The Codex Altonensis contains all sections of Dante’s Divine Comedy, whereas Rauschenberg focuses only on Dante’s journey through the “Inferno”. However, coincidentally, the most elaborately illustrated section of the Codex Altonensis is the “Inferno”. Production on the manuscript was abandonment in the 15th century for unknown reasons, leaving “Purgatory” minimally illustrated, and “Paradise” without illustrations at all. Tellingly, Rauschenberg chose to solely illustrate the “Inferno”, when historically the notion of salvation, or progress, within queer communities seemed unimaginable. Rauschenberg’s intention, with his focus on the “Inferno”, is to emphasize his epoch’s ideological declaration that salvation is for only a few.

Dante’s words are vibrant and ripe for imagery that would, in other contexts, be seen a tawdry or pornographic. The Codex Altonensis’ illustrations make direct visual reference to the text on each of it’s pages. Where, in Rauschenberg’s version, the illustrations are not accompanied by Dante’s poem. For Rauschenberg the images would take precedent over the words.

            The illustrations in the Codex Altonensis are beautifully executed with gold embellishments and each illustration is clear in its visualization of Dante’s landscape. The illustrations are to be read as clearly defined pieces of the narrative. The prepatory “Purgatory” drawings for the Codex Altonensis are visually sketchier and informal, yet retain their clarity in a way that Rauschenberg’s illustrations dodge. Rauschenberg’s illustrations strive for atmosphereic potency over narrative clarity.

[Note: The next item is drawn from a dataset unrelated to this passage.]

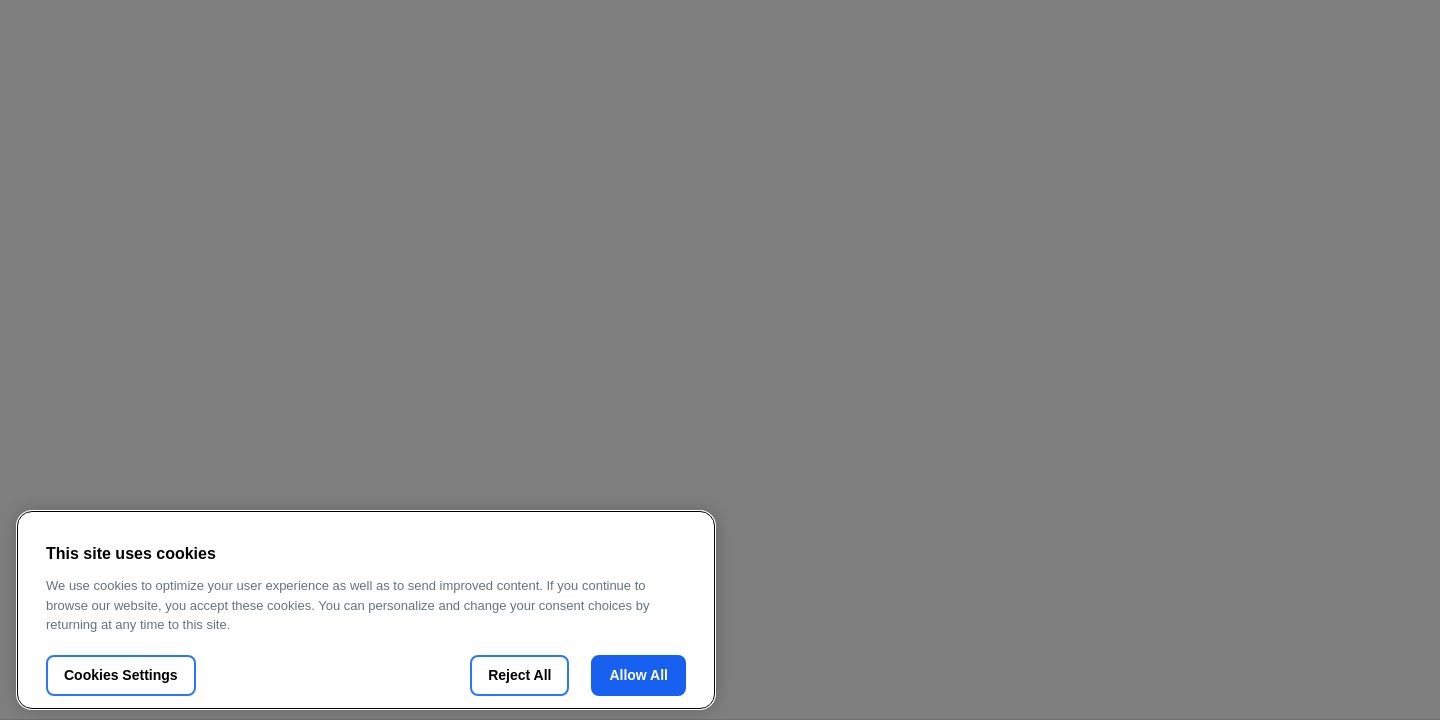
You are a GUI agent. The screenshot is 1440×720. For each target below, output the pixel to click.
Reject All (519, 675)
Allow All (638, 675)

            Codex Altonensis incorporates the humor often present in Dante’s Divine Comedy, for an audience that enjoyed the simultaneously humorous and startling imagery presented. Rauschenberg’s illustrations are reverently devoid of humor and evoke a sinister, macabre atmosphere. The “Inferno” presented by Rauschenberg’s is distinctly threatening and meant to be read as such. Later the cutout Rauschenberg uses to represent Dante, dressed only in underwear and leaning against a tiled wall, is reminiscent of the walls of a bathhouse and would come to associate itself with the AIDS epidemic occurring a couple decades later. Rauschenberg’s “Inferno” is prophetic of the political response by government, the media, and often, close family members and frineds who would turn away from the deaths of Rauschenberg’s marginalized community. This work has the effect of watching our collective lives pass before our eyes.